Register the Crypto_ MCP server in PolicyLayer and add a rule for aes_encrypt: allow, deny, rate-limit, or require approval. Point your MCP client at the PolicyLayer proxy URL and the rule is enforced on every call, before it reaches Crypto_MCP. Nothing to install.

What risk level is aes_encrypt? +

aes_encrypt is a Other tool with low risk. Read-only tools are generally safe to allow by default.

Can I rate-limit aes_encrypt? +

Yes. Add a rate_limit block to the aes_encrypt rule in your PolicyLayer policy. For example, setting max: 10 and window: 60 limits the tool to 10 calls per minute. Rate limits are tracked per agent session and reset automatically.

How do I block aes_encrypt completely? +

Set action: deny in the PolicyLayer policy for aes_encrypt. The AI agent will receive a policy violation error and cannot call the tool. You can also include a reason field to explain why the tool is blocked.

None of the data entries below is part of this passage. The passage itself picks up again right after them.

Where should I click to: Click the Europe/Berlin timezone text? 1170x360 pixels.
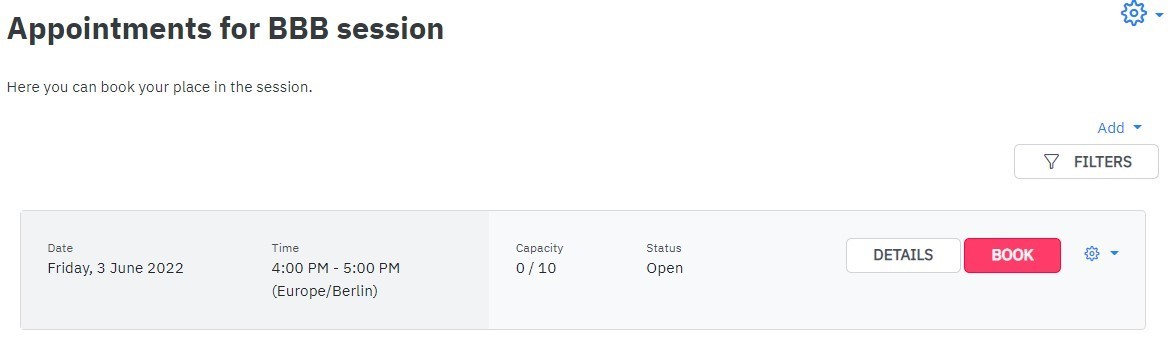(325, 291)
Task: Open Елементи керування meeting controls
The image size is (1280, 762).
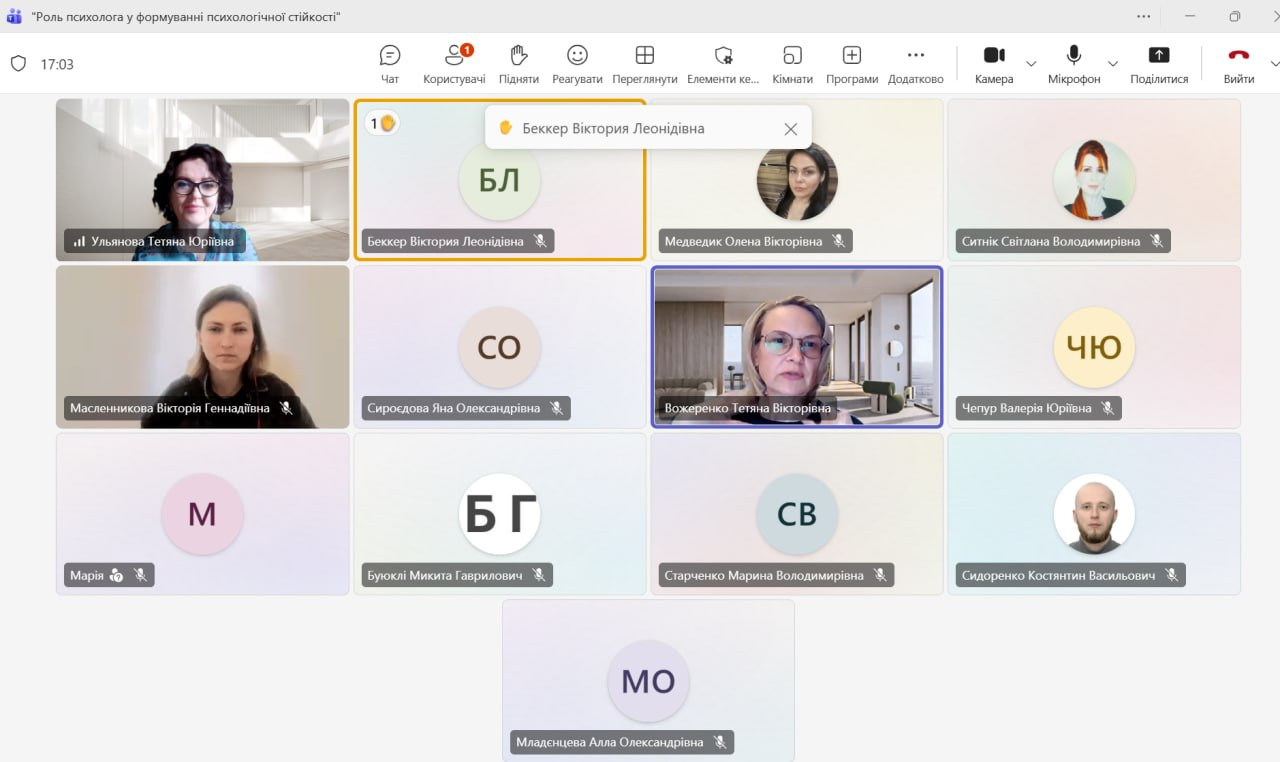Action: click(723, 64)

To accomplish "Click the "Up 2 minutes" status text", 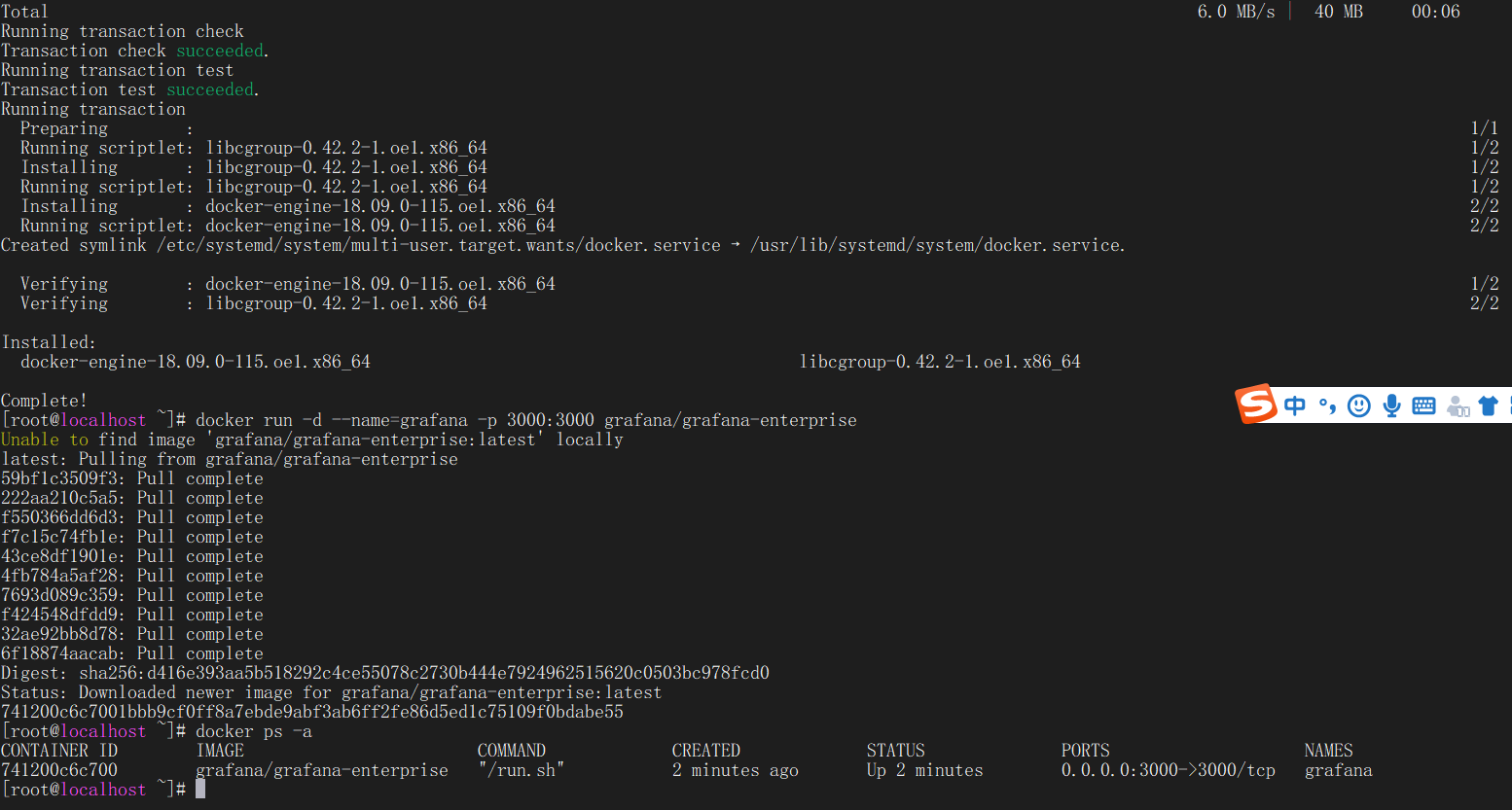I will (x=924, y=770).
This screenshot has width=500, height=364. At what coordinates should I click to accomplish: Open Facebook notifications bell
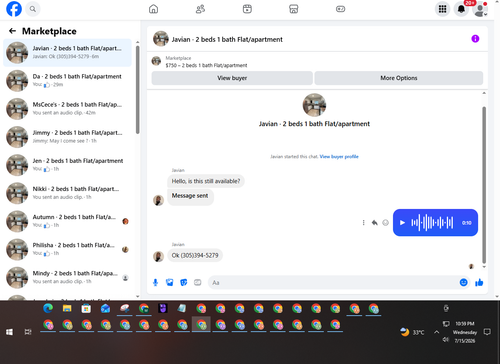461,9
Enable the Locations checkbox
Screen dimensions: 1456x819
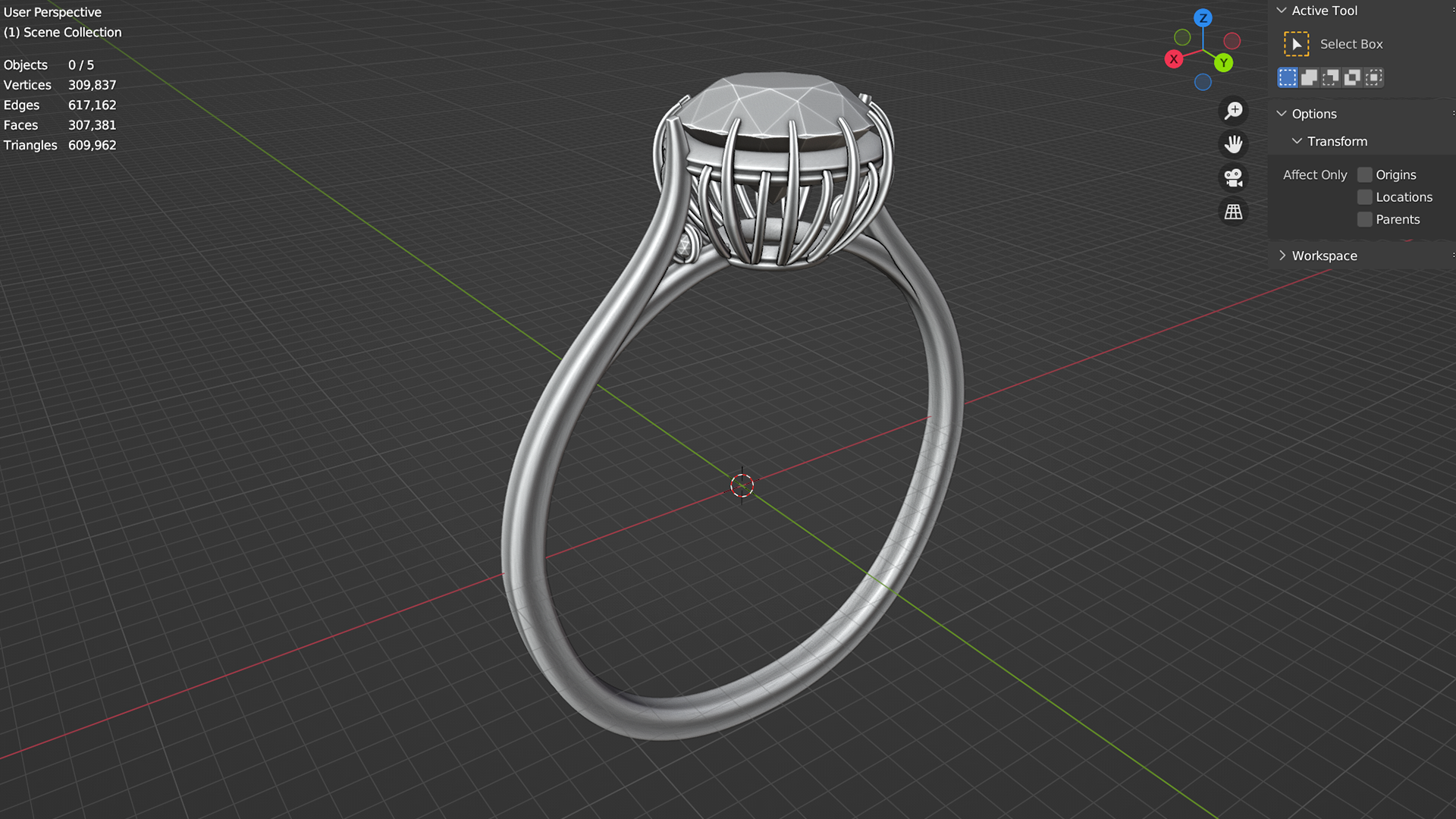(1365, 197)
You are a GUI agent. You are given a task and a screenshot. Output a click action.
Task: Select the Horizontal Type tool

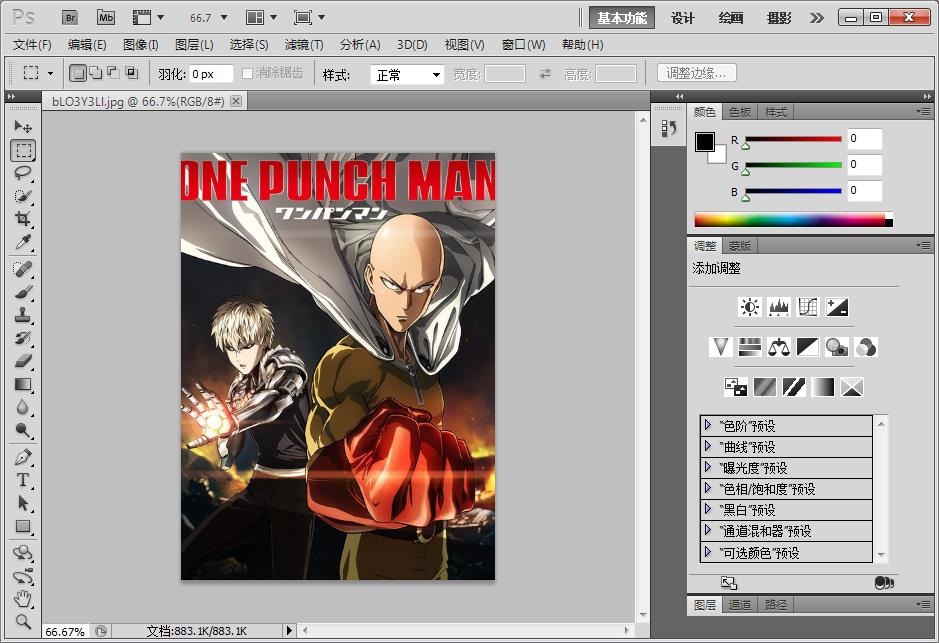[23, 480]
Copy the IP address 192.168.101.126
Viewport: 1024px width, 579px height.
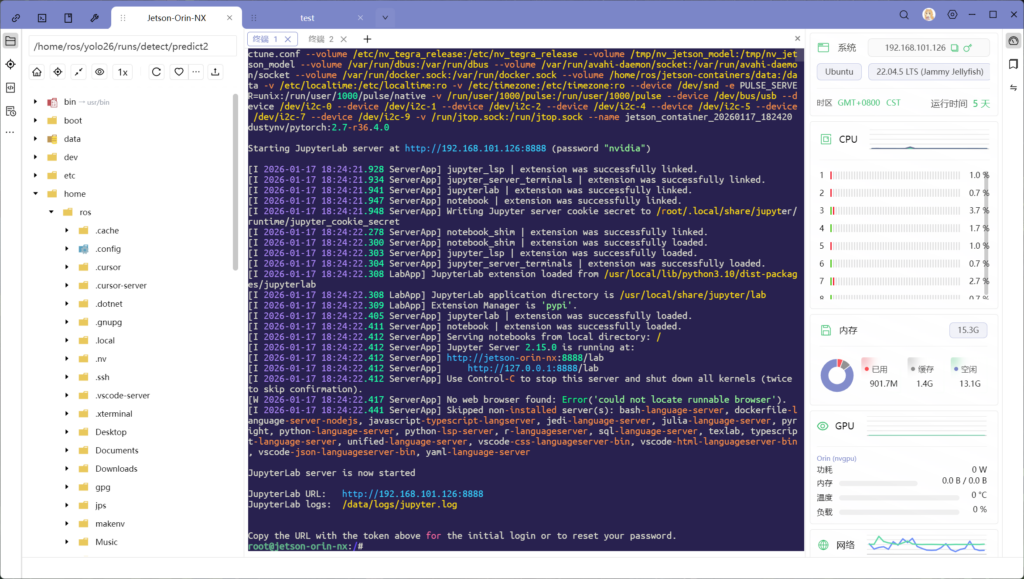pos(955,48)
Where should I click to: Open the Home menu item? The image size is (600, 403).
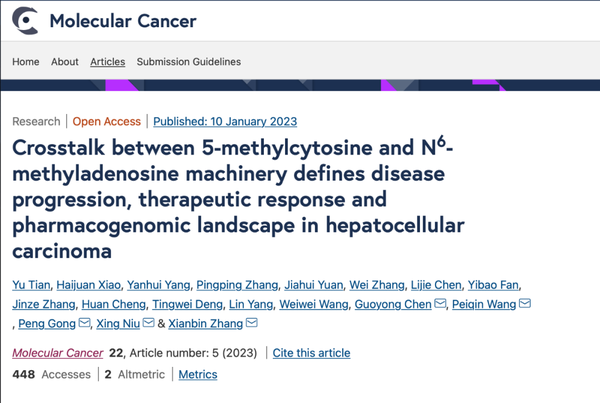coord(26,61)
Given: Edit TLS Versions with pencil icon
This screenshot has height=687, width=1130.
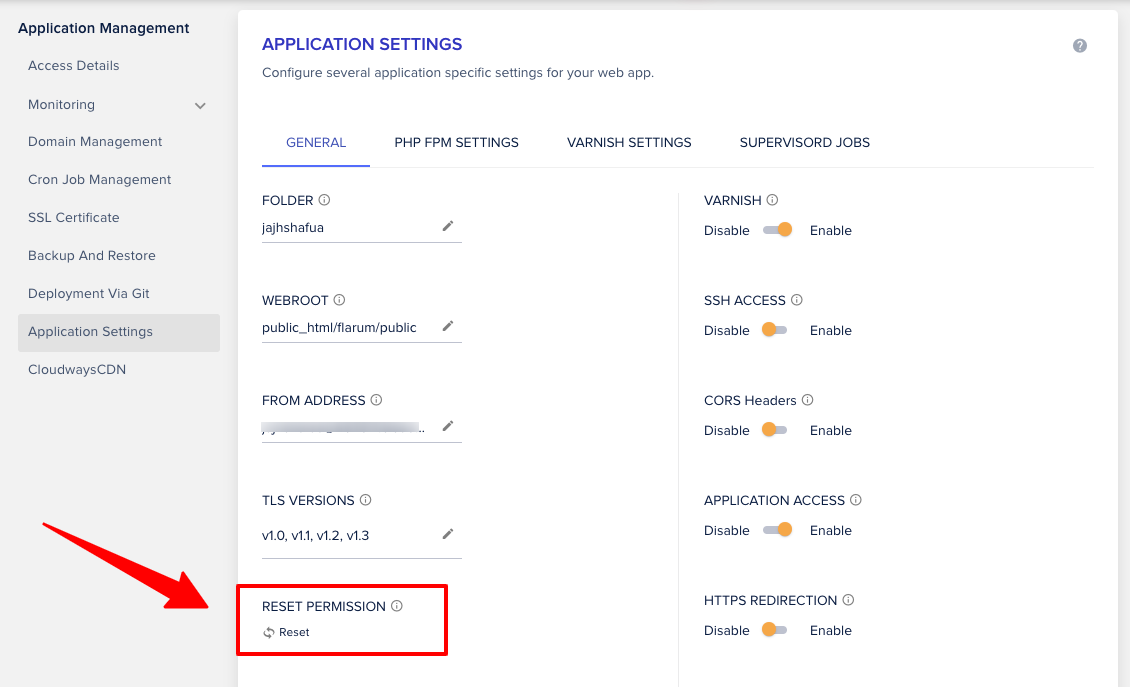Looking at the screenshot, I should 447,533.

What MCP server provides aes_encrypt? +

aes_encrypt is provided by the Crypto_ MCP server (1595901624/crypto-mcp). PolicyLayer sits as a proxy in front of this server to enforce policies before tool calls reach the server.

Enforce policy on every Crypto_MCP tool call.

Start from Crypto_MCP, add the rest of your stack, and see everything your agents can call. Then put policy on all of it.

Free to start. No card required.

14 Crypto_MCP tools catalogued and risk-classified — across an index of 43,000+ MCP servers.